◆ **Assignment**
Copy out the data word for word, beginning with its first line and stopping after the line that contains "What do you see at coordinates (65, 256)".

-------

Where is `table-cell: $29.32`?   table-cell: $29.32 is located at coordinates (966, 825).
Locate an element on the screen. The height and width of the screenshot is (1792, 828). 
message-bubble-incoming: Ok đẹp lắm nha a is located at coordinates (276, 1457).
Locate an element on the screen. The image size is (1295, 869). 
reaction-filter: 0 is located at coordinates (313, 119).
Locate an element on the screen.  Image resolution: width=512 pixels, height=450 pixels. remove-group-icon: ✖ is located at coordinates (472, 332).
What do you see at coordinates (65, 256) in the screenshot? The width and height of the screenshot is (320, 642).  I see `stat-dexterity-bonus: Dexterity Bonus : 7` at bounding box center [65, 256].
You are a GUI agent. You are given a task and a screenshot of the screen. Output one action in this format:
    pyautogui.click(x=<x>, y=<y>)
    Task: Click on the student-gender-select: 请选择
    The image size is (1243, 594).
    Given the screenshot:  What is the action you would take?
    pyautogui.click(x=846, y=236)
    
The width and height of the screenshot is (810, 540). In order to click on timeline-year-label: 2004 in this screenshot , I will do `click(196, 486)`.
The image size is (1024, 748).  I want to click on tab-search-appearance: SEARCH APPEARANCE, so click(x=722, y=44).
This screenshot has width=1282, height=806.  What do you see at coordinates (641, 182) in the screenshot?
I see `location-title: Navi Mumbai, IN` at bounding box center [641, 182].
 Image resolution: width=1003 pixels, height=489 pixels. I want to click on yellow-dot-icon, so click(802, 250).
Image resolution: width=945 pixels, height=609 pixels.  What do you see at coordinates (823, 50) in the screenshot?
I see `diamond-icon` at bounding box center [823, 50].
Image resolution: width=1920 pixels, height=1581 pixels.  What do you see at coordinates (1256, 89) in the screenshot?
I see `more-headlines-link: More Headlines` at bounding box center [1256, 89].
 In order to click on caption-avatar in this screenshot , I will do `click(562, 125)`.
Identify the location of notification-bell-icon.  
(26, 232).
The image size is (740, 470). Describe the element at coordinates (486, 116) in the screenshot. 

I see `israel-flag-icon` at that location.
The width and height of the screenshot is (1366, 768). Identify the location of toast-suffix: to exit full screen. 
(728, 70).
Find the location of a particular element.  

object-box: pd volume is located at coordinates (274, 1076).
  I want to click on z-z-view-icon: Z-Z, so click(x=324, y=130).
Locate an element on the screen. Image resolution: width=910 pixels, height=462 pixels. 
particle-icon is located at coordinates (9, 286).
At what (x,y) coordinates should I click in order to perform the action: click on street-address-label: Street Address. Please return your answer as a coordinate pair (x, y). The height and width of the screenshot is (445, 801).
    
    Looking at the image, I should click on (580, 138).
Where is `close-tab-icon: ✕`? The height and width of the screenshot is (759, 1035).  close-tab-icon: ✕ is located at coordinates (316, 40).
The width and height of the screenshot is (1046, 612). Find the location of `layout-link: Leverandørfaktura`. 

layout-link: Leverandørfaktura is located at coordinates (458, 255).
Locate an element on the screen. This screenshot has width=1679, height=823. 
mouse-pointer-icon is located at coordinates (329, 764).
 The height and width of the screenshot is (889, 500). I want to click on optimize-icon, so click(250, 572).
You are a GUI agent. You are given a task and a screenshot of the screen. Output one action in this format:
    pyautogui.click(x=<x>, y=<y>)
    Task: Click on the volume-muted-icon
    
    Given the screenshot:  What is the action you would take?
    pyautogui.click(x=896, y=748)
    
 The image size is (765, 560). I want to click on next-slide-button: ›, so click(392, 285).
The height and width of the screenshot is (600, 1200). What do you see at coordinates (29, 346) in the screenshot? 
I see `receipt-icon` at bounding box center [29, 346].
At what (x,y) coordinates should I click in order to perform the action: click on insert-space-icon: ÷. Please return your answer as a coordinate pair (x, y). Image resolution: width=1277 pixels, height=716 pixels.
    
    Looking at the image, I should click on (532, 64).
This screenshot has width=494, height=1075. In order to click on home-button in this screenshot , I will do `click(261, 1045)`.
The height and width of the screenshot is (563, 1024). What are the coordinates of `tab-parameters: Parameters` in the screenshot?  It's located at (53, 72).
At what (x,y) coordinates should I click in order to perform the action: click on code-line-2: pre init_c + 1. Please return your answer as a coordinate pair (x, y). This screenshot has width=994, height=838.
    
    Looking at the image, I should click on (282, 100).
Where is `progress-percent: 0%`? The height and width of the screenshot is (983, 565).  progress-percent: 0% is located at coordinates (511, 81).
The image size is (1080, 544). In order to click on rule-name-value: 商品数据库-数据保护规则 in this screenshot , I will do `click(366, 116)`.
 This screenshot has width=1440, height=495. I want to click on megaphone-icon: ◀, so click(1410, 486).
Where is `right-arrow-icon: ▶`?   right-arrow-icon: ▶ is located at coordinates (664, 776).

-------

◆ **Result for this task**
Where is `table-cell: $29.32`?   table-cell: $29.32 is located at coordinates (966, 825).
Locate an element on the screen. The height and width of the screenshot is (1792, 828). 
message-bubble-incoming: Ok đẹp lắm nha a is located at coordinates (276, 1457).
Locate an element on the screen. The image size is (1295, 869). 
reaction-filter: 0 is located at coordinates (313, 119).
Locate an element on the screen.  Image resolution: width=512 pixels, height=450 pixels. remove-group-icon: ✖ is located at coordinates (472, 332).
What do you see at coordinates (65, 256) in the screenshot? The width and height of the screenshot is (320, 642).  I see `stat-dexterity-bonus: Dexterity Bonus : 7` at bounding box center [65, 256].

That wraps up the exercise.